--- What is asked ---
Below, starting at the line containing "Given: Add blouse to wishlist with heart icon" and ending at the line containing "point(34,104)", set out those lines as a numbered list, skipping blank lines. Leave the pictures out of your answer.

--- Material for this exercise ---
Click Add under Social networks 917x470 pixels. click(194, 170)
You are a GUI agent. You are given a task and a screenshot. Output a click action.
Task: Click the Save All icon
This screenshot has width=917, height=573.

---

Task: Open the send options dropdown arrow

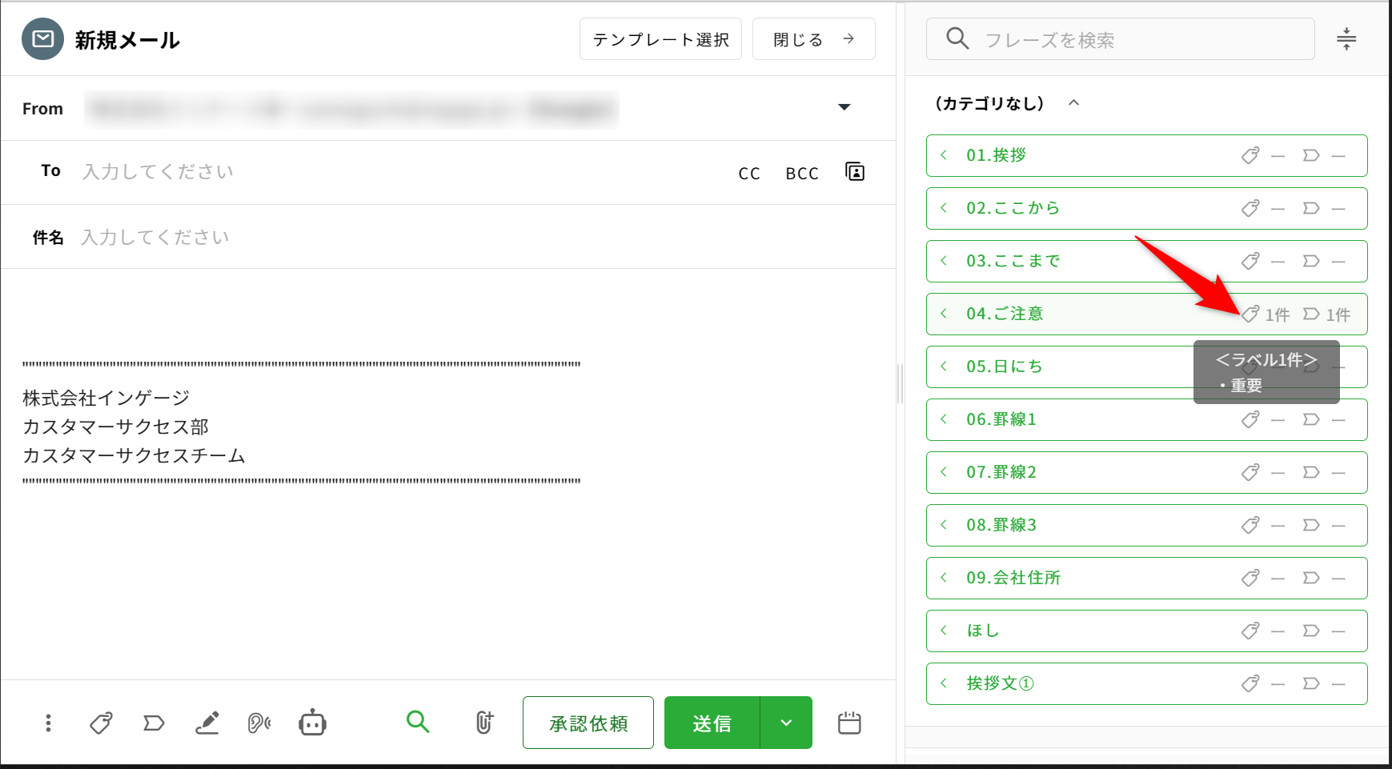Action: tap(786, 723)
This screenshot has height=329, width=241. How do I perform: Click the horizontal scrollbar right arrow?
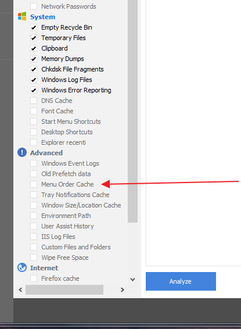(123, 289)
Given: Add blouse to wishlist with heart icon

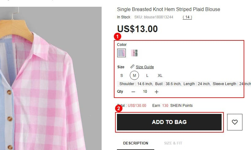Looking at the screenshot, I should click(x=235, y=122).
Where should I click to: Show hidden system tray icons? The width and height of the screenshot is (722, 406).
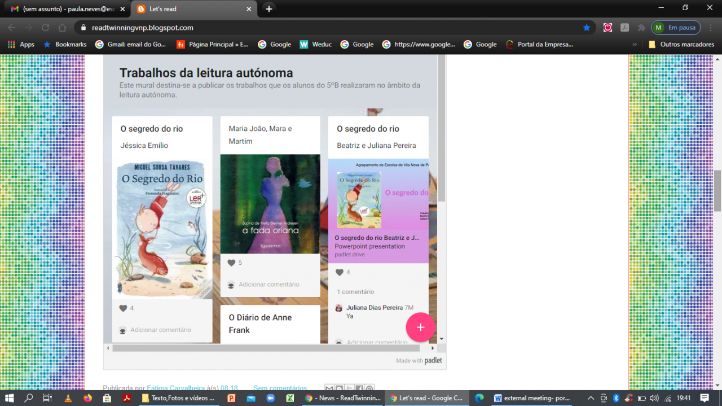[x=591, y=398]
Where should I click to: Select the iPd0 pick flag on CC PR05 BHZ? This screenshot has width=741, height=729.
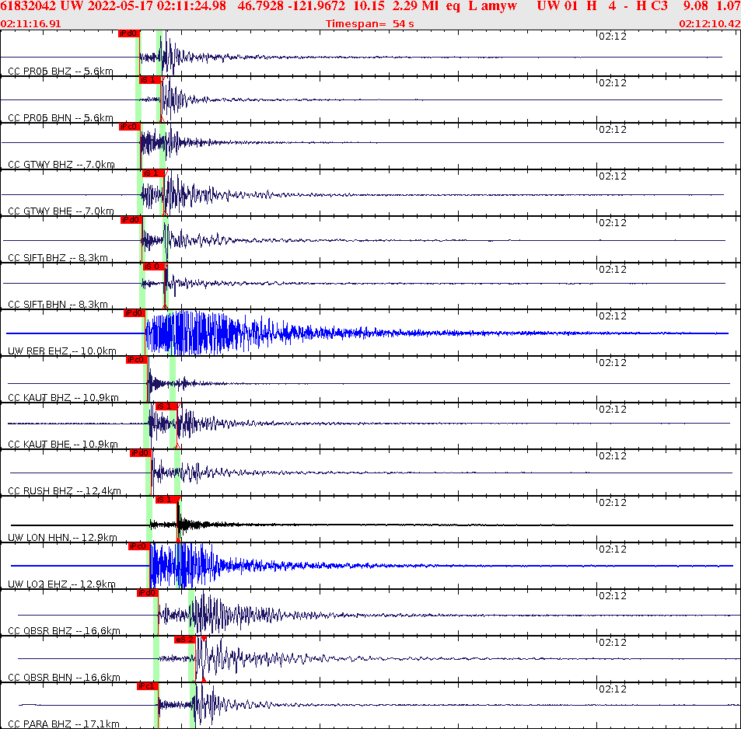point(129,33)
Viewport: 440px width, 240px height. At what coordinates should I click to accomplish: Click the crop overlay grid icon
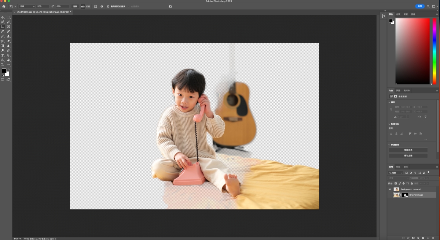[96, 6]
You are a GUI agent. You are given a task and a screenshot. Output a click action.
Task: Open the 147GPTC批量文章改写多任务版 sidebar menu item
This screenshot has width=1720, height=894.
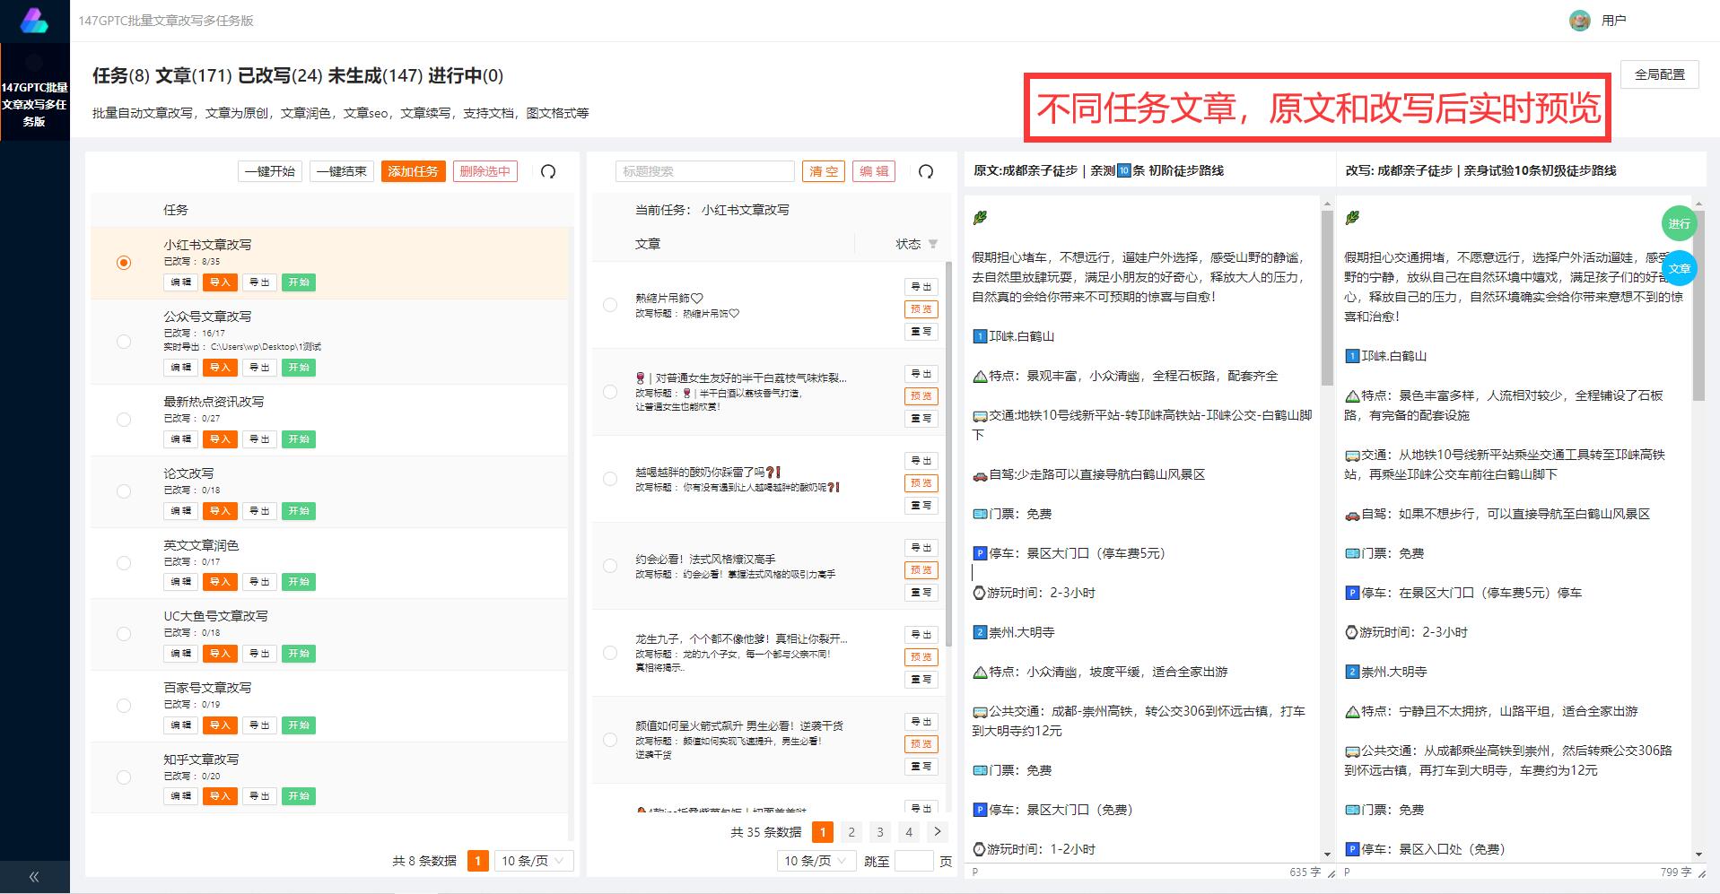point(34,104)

--

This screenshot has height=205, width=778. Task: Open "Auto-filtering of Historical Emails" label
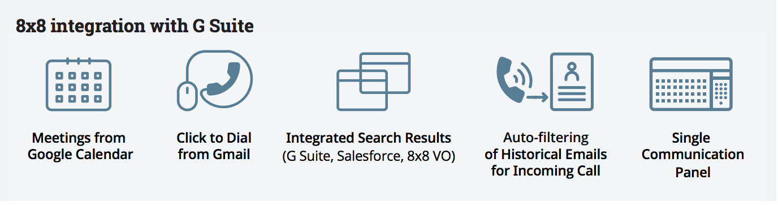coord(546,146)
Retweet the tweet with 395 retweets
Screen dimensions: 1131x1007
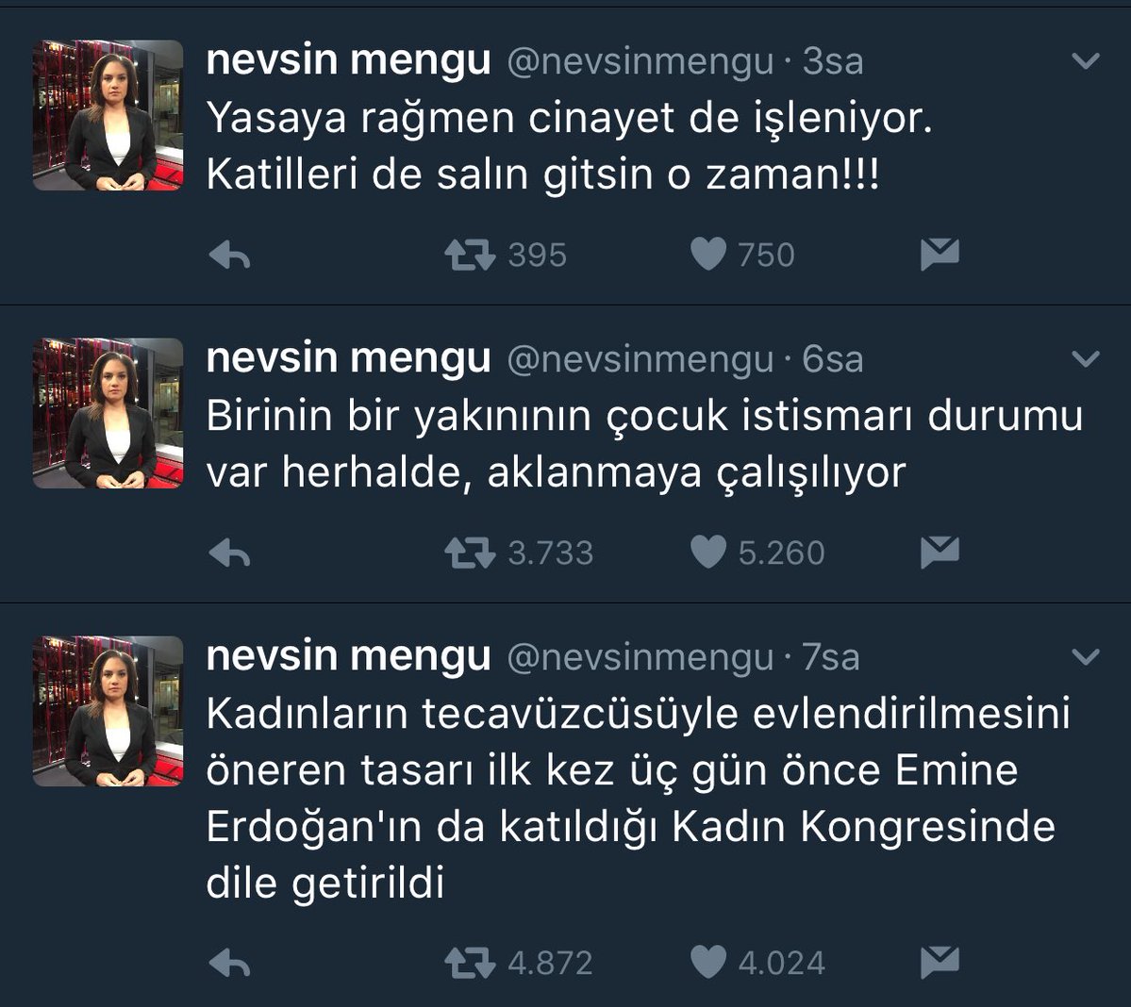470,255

--- Written reply ---
1. Given: Add blouse to wishlist with heart icon
2. Looking at the screenshot, I should click(x=235, y=122).
3. Where should I click to: Show hidden system tray icons? The width and height of the screenshot is (722, 406).
4. [x=591, y=398]
5. Where should I click to: Select the iPd0 pick flag on CC PR05 BHZ? This screenshot has width=741, height=729.
6. point(129,33)
7. Viewport: 440px width, 240px height. At what coordinates should I click to accomplish: Click the crop overlay grid icon
8. [96, 6]
9. You are a GUI agent. You are given a task and a screenshot. Output a click action.
10. Task: Open the 147GPTC批量文章改写多任务版 sidebar menu item
11. This screenshot has width=1720, height=894.
12. point(34,104)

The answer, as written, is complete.